The power button I got from Radio Schlock.  I soldered it to a connector wire that I happened to have lying about so that I could turn the machine on without having to short across the power pins in the motherboard with a screwdriver or paperclip.  There are none of the other front-panel connectors and indicator lights that we've become accustomed to having on our computers, but I figure if I need any, I can just add them later.  I have a drill.

Proper (I hope) ventilation is performed by the CPU/GPU heat sink fan, which blows out through the hole in the top of the case.  Air is drawn in through several holes drilled low in the sides of the case.  This fan is the only part of the MediaSpud that makes any appreciable noise - having no variable speed setting - but is still very quiet when running full-tilt.

Both the hard drive and the DVD burner are SATA-2, so the internal cables shouldn't obstruct air flow much.

The four corner posts are cherry and help rigidify what would otherwise be a rather flimsy box.  The motherboard rests on four small posts that are also made of cherry - these pieces are tiny by necessity and the hard wood can take screws without splitting.  The DVD burner and the hard drive are affixed to the case with pieces of steel corner bead which have been snipped to size.  The hole in the top of the case is protected with a bit of screen.  The shortest wood screws I could find at the local Home Deplowe's were slightly longer than the plywood was thick, so I tried to use washers where I could, but the occasional screw does peek out on the outside surface of the case.  It's not pretty, but it does the job.  I will tell everyone that I eventually plan to replace it with a more elegant, better constructed case, but to tell the truth, I'll probably just stain this one and Case version 1.0 will be Case version Only.  Not too bad for under $10.

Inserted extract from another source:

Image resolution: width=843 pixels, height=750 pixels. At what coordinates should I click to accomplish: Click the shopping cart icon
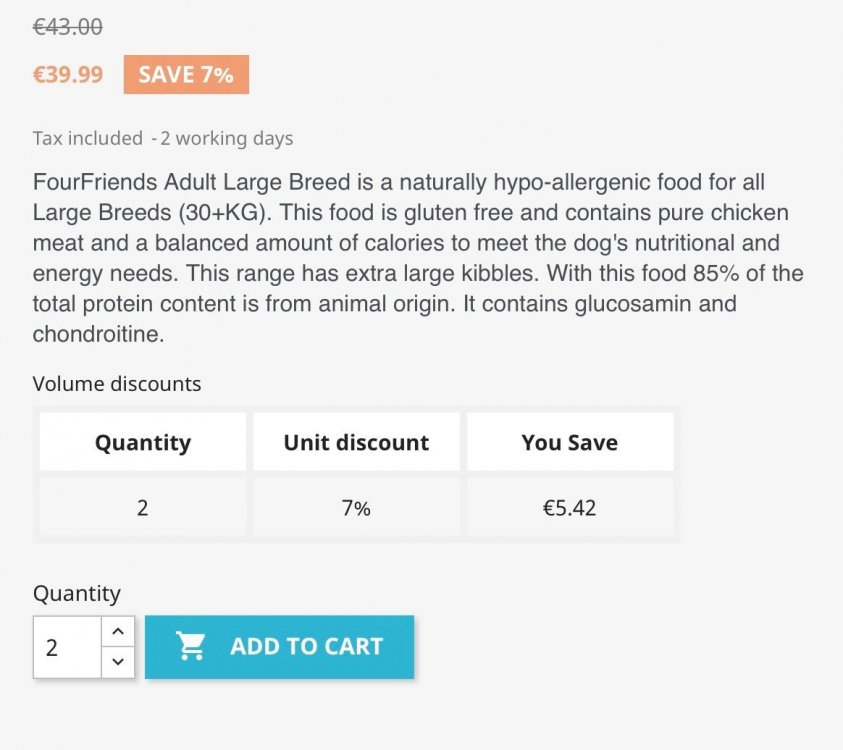click(x=190, y=646)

My mother-in-law having gifted us with a Kill-a-Watt, I decided to see how the various computers around the house fared.  My desktop machine pulled 100 watts when idle and about 130 when playing a Hulu video full-screen.  By contrast, Lobelia's souped-up G4 Mac runs at about 40 watts when idle and a little over 70 when under load (running a Youtube video, which is about the most intense thing it is ever asked to do - we don't dream of playing Hulu vids on it).  The MediaSpud running Windows XP, however, comes in at 22 watts when idle, 25 when running Hulu full-screen, and still only 30 when running the World of Warcraft free trial (which it does quite nicely, despite its tiny brain).  Of course, our 26-inch LCD TV pulls 120 watts, so make of the likely overall power savings what you will...

We're still exploring this computer's capabilities, but I can say that it does everything that I expected it to.  It can handle both 720p and 1080i HD video, though I find I like it better in 720p.  It can't handle streaming HD from Youtube, but I expect that's because those videos are CPU-intensive rather than GPU-intensive.